**The problem:** Though the records contain pictures, copy none of them; repeat exactly the lines from the one with "Task: Choose Rubber as the material type" to the end.
Material supplied Block Start
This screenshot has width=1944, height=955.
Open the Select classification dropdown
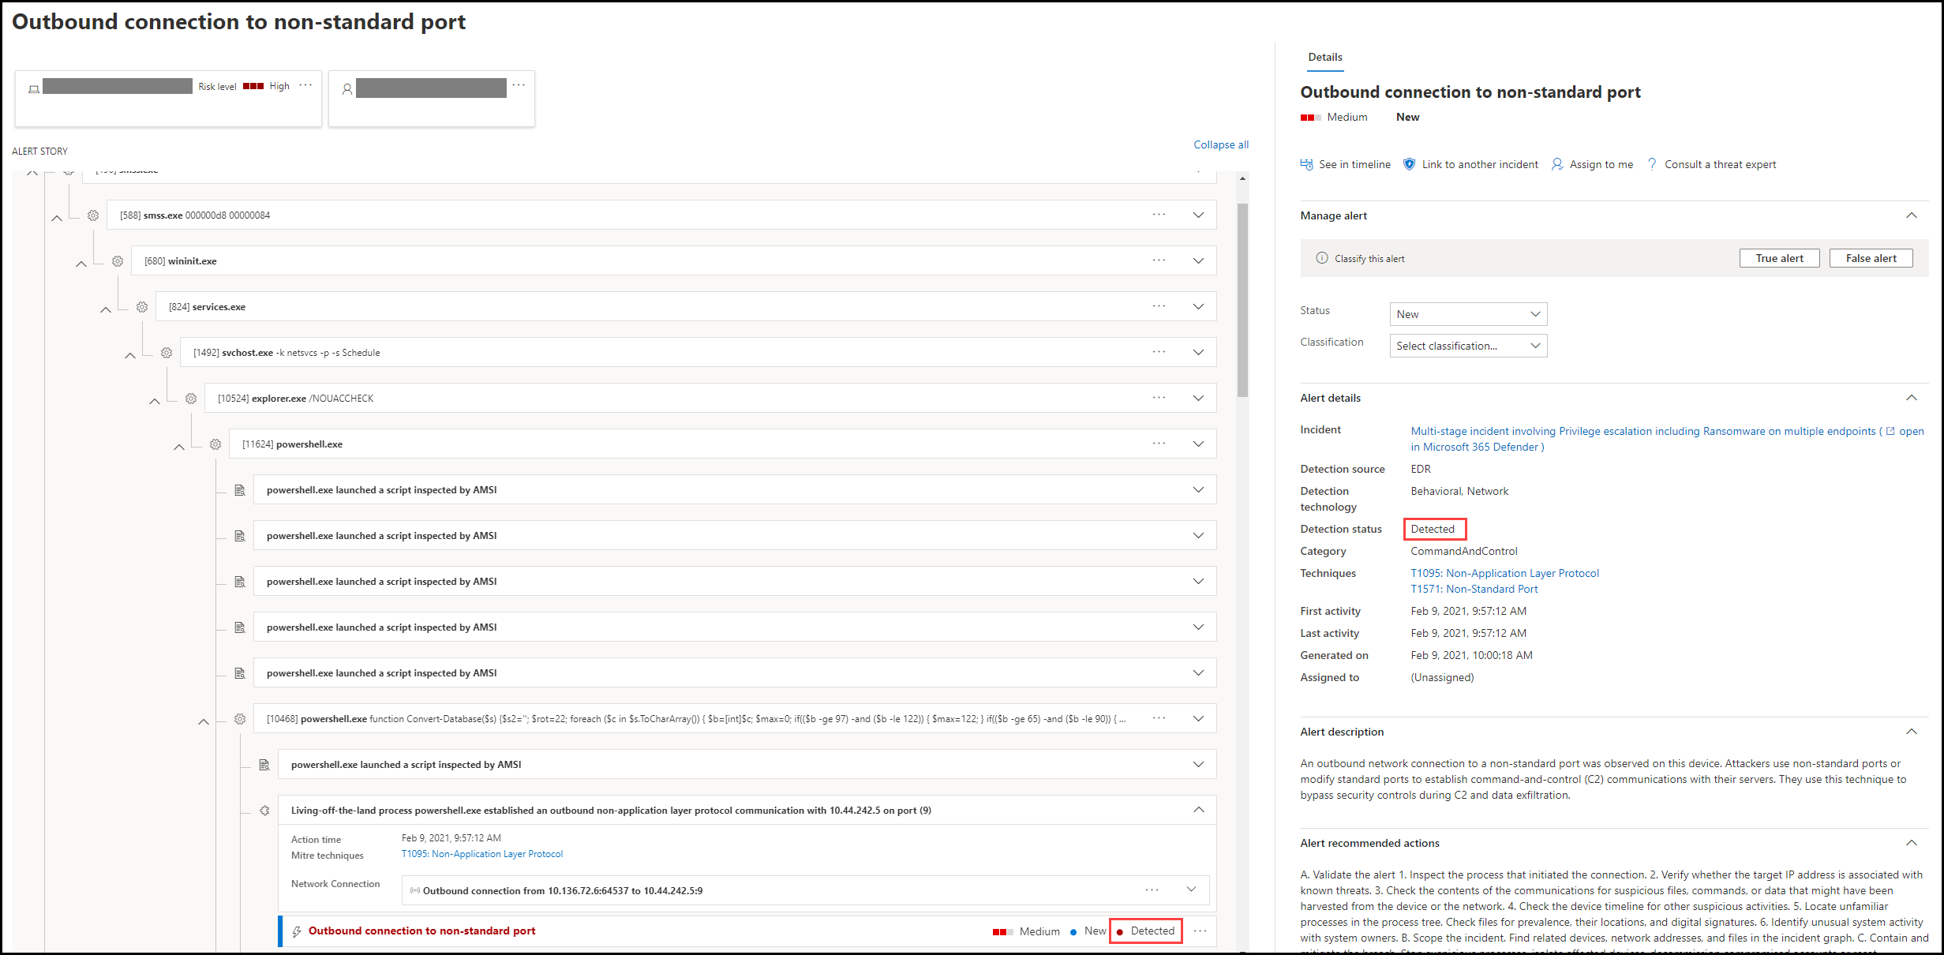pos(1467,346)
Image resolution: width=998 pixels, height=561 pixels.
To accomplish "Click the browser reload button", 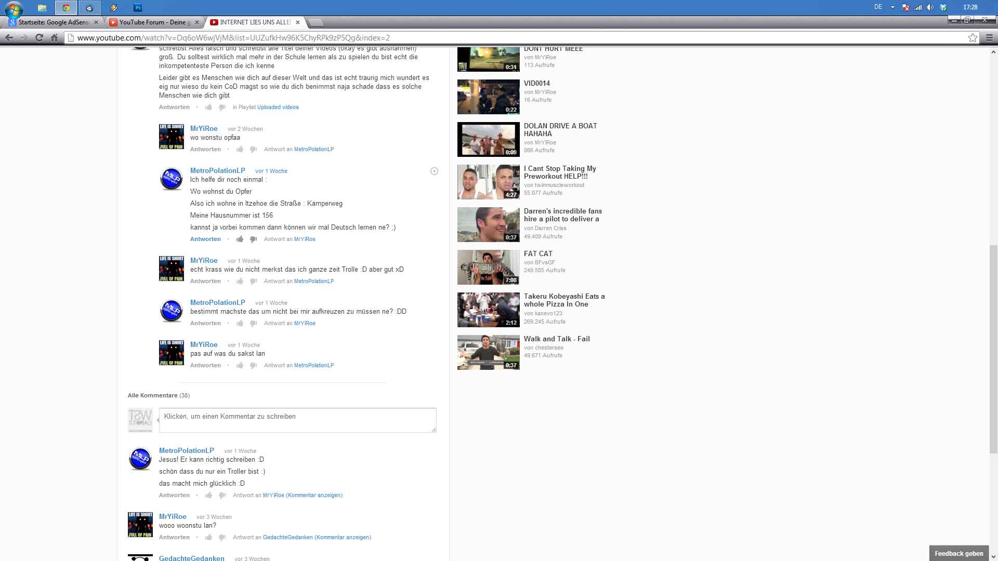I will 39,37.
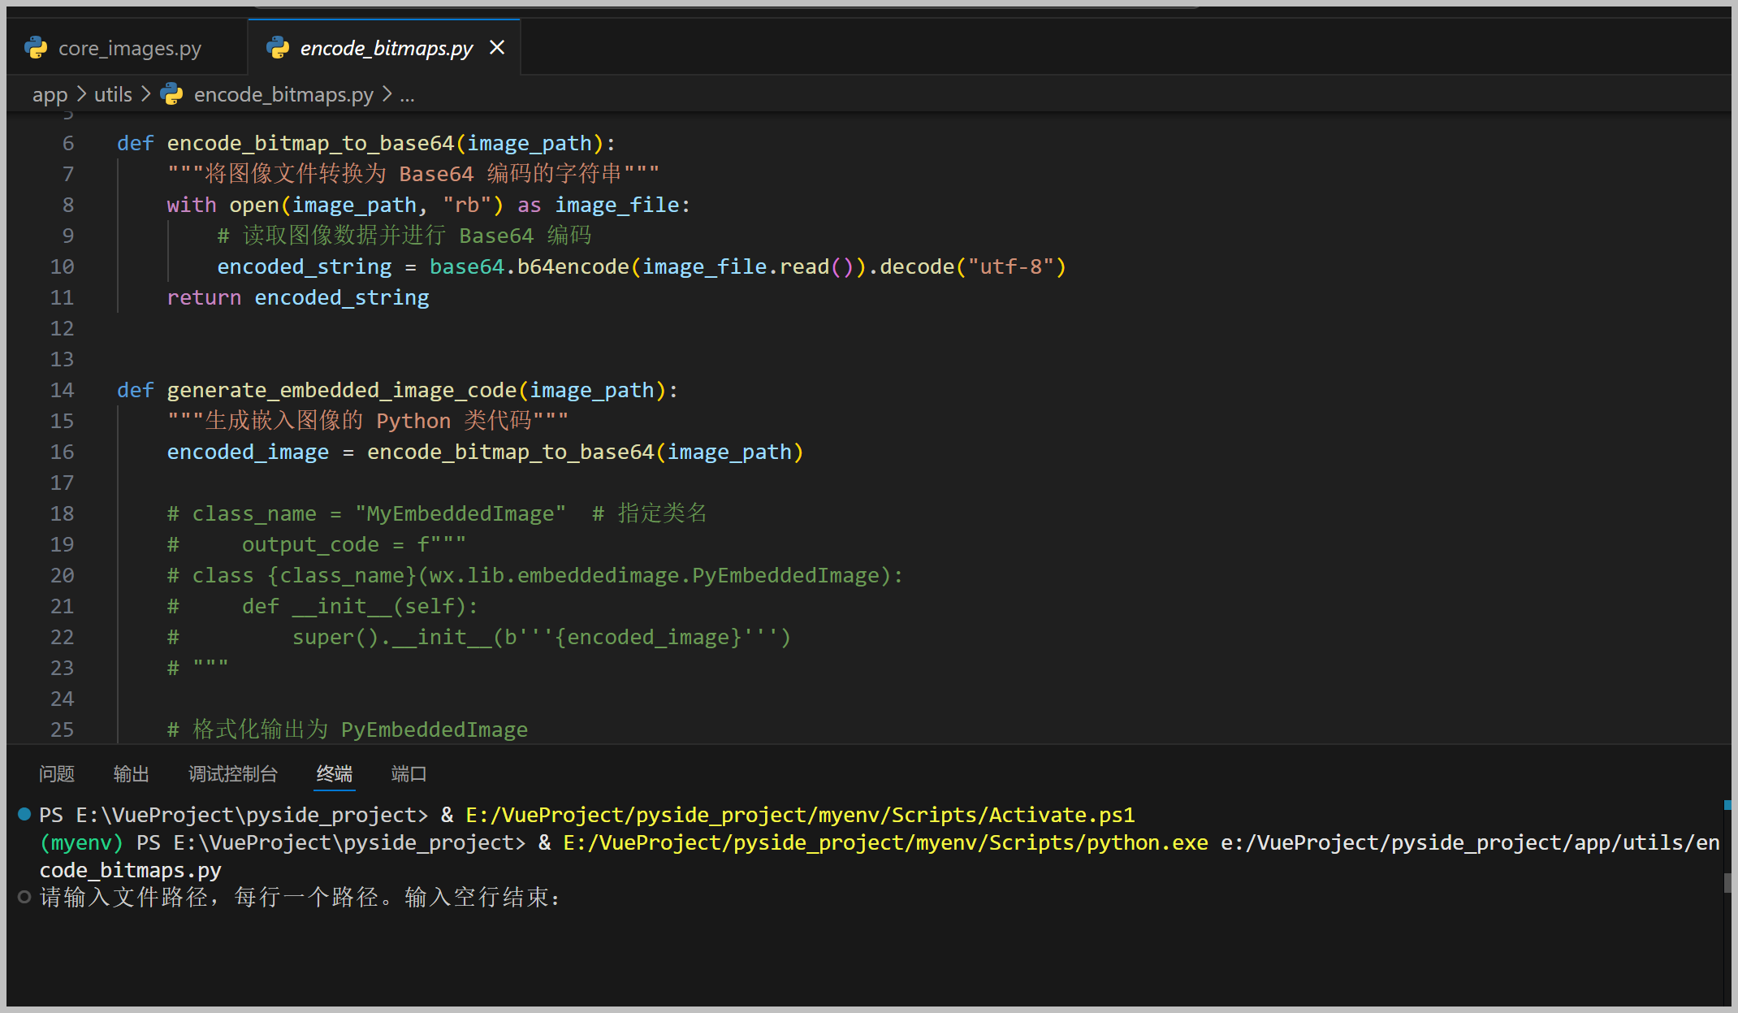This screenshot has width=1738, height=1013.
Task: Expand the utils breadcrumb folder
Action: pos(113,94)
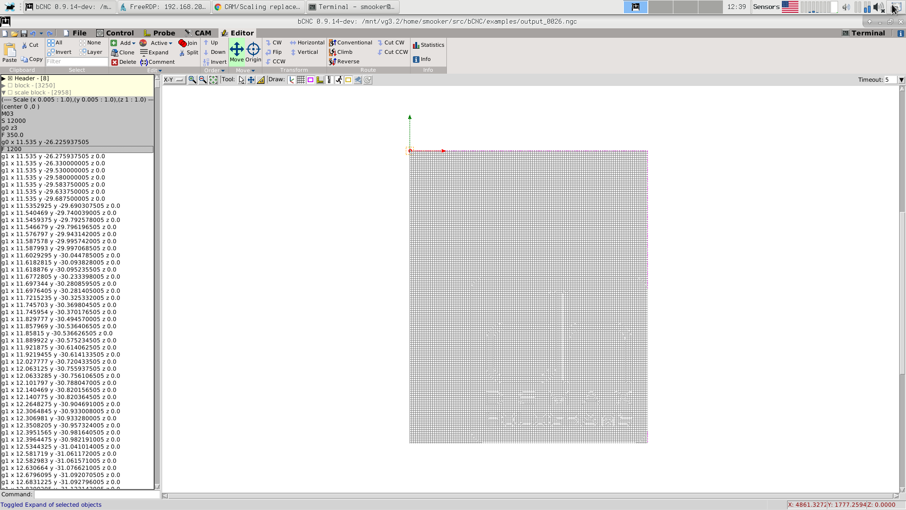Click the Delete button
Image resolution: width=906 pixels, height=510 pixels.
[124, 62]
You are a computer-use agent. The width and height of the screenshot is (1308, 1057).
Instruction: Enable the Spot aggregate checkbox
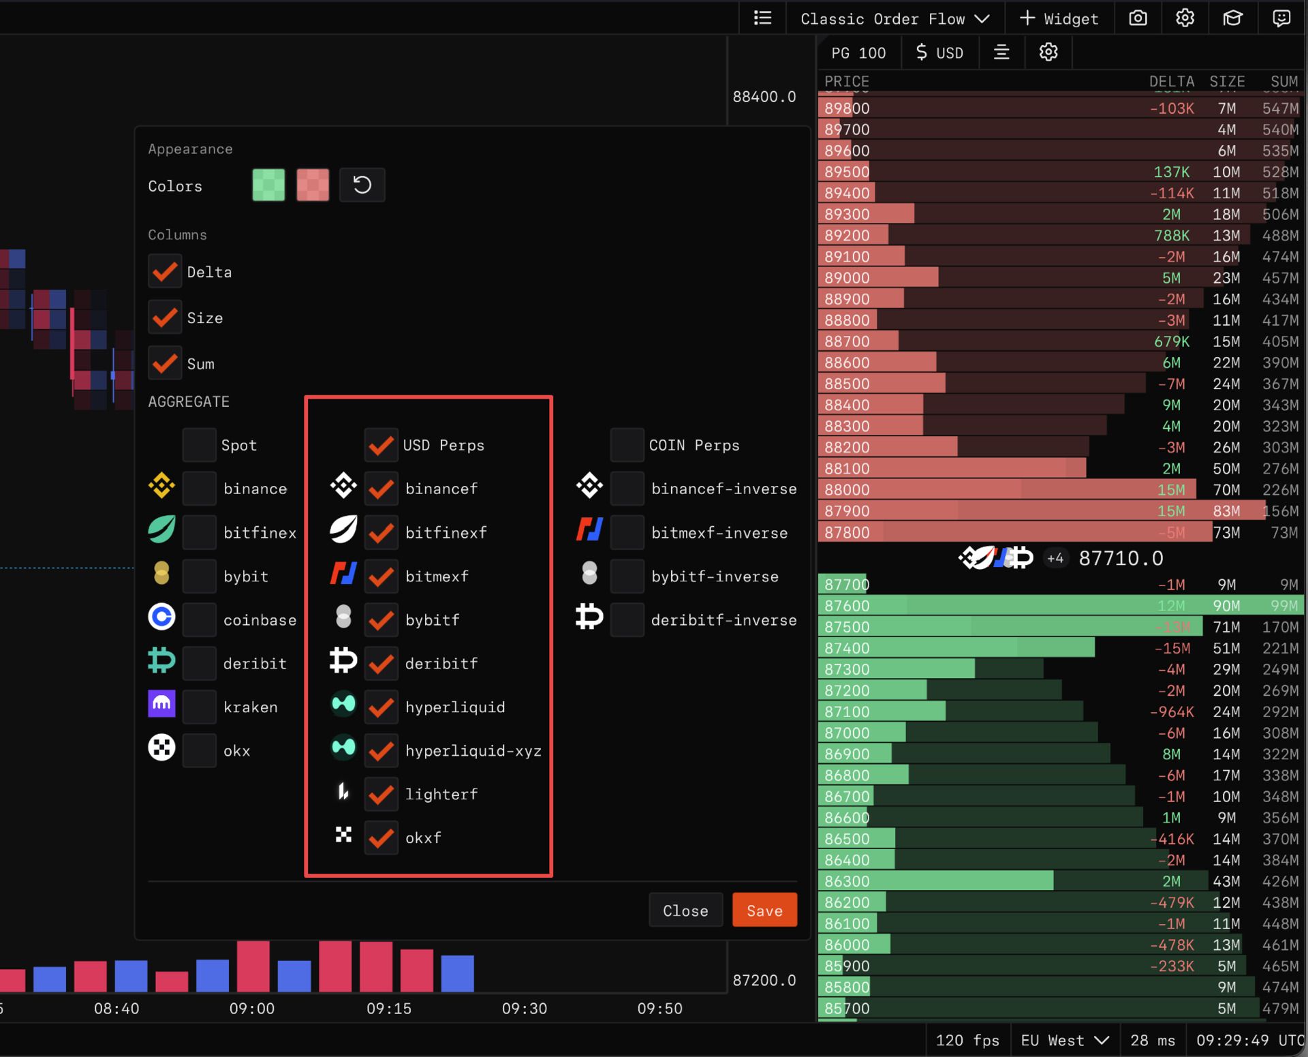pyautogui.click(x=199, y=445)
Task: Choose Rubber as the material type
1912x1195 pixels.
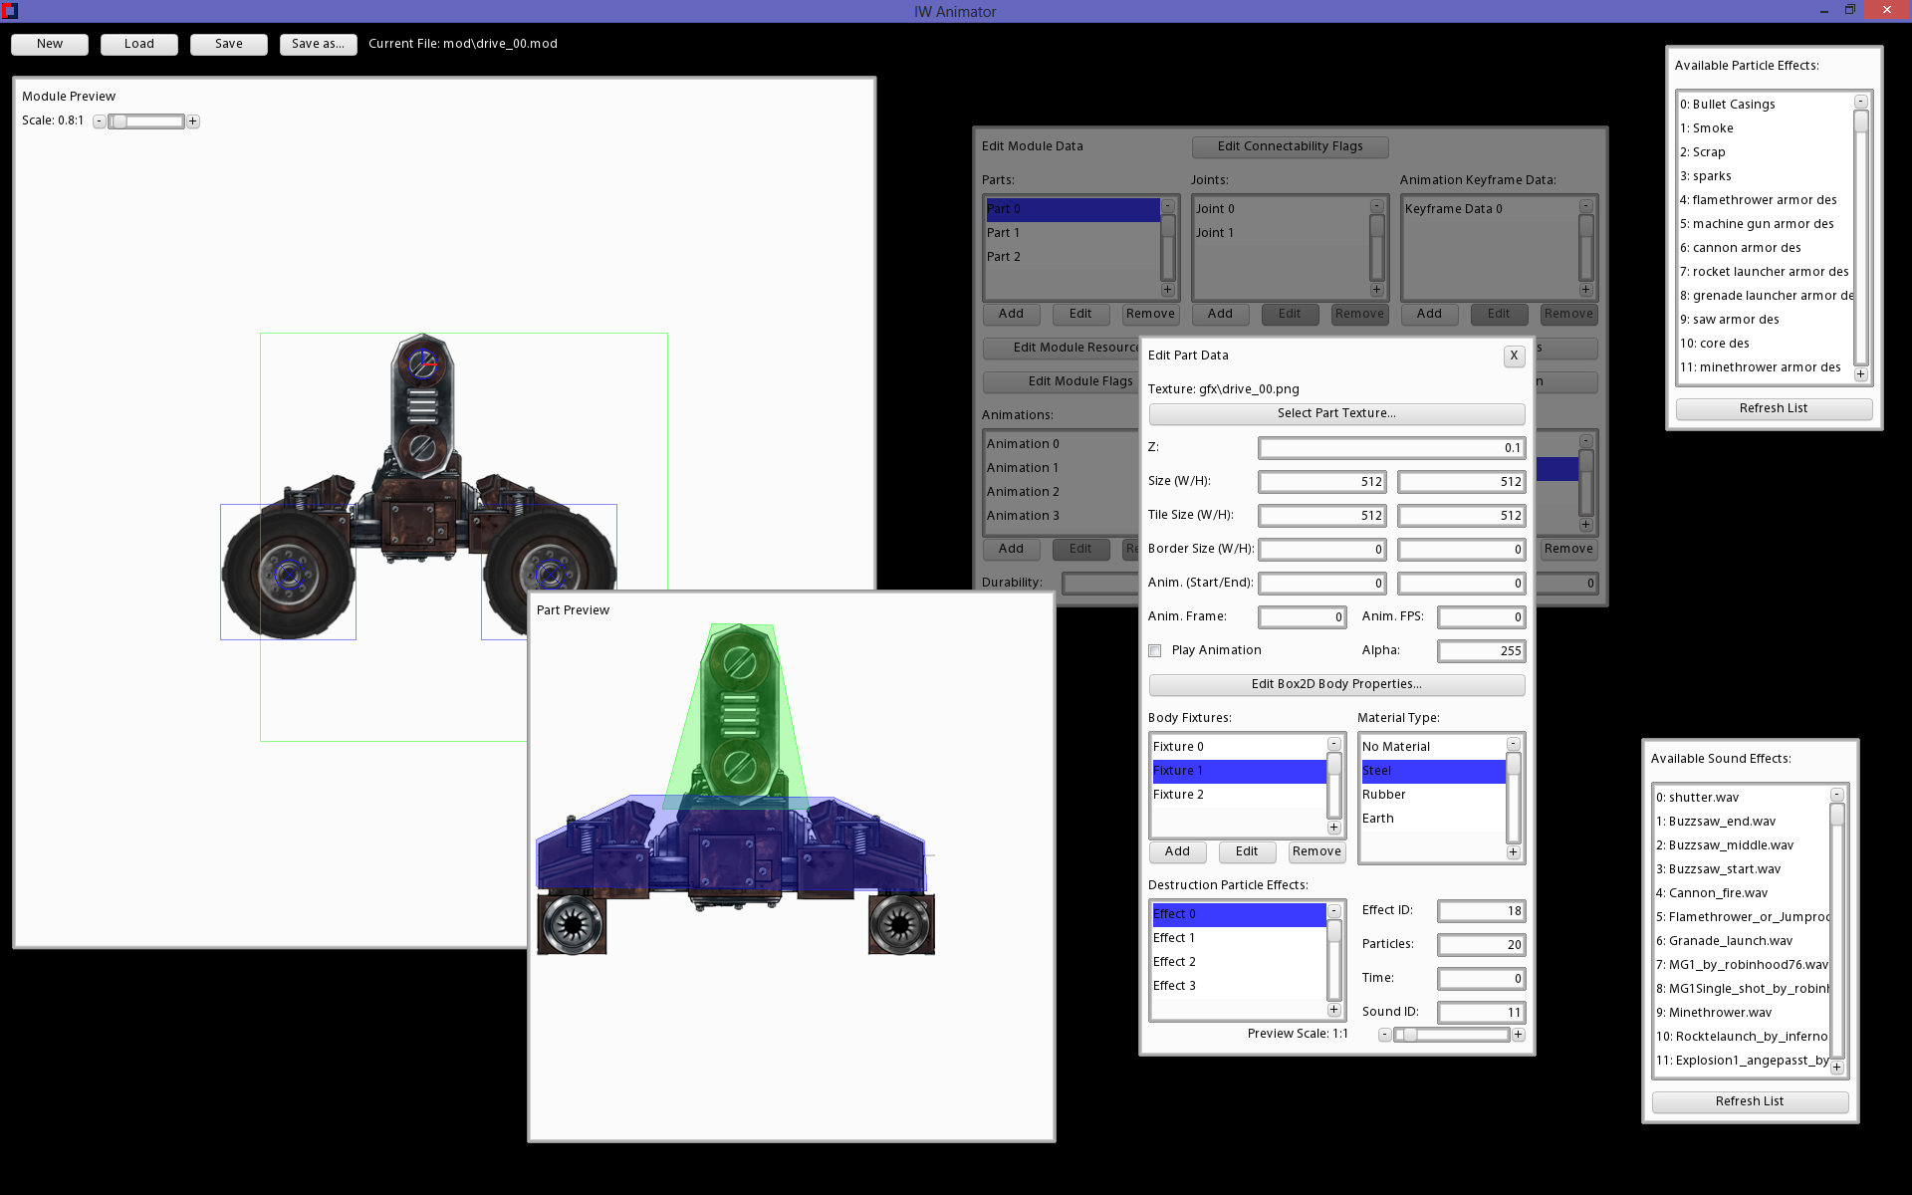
Material supplied Block End
**Completed task:**
Task: Choose Rubber as the material type
1912x1195 pixels.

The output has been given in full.